For multi-dimensional visualizations (like a scatter plot, or an RGB image), merging datasets allows you to combine attributes from two different files into a single visualization. It also guarantees that any subset defined using attributes from one file can be applied to the entries in another file.

Merging vs Linking

Merging is a different operation than linking. The easiest way to appreciate the difference is to think of spreadsheet-like data.
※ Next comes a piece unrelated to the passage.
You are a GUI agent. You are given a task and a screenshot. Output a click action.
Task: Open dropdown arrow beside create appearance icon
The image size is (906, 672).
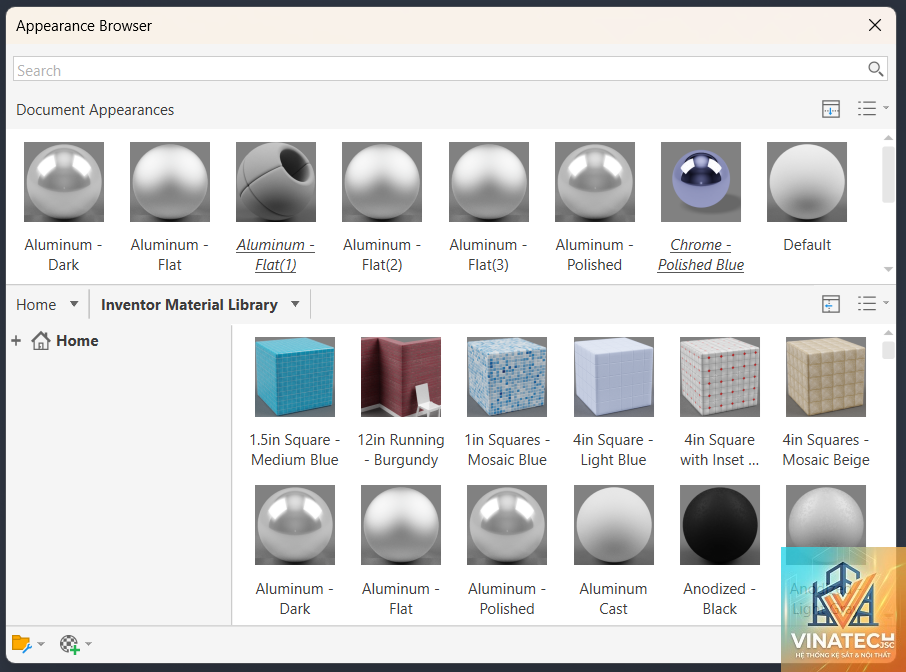88,644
In Glue, linking two datasets defines a conceptual relationship between the columns of a spreadsheet (e.g., two spreadsheets have a column called “age”, but row N describes a different object in each spreadsheet).

Merging, on the other hand, indicates that two spreadsheets are pre-aligned along each row (e.g. row N describes the same item in every spreadsheet, but the columns of each spreadsheet might be different).

Merging collapses sevral datasets into a single dataset, while linking keeps each dataset separate.

How to merge datasets

Whenever you load a file whose shape matches a pre-existing dataset, Glue will ask you if you want to merge them into a single object. If you choose not to merge at this time, you can merge later by highlighting the relevant datasets in the left panel, right-clicking, and selecting Merge datasets.

To merge datasets programmatically, use the DataCollection.merge method.

Note

Datasets should only be merged if each element describes the same item in each file. Consequently, all merged datasets must have the same number of elements.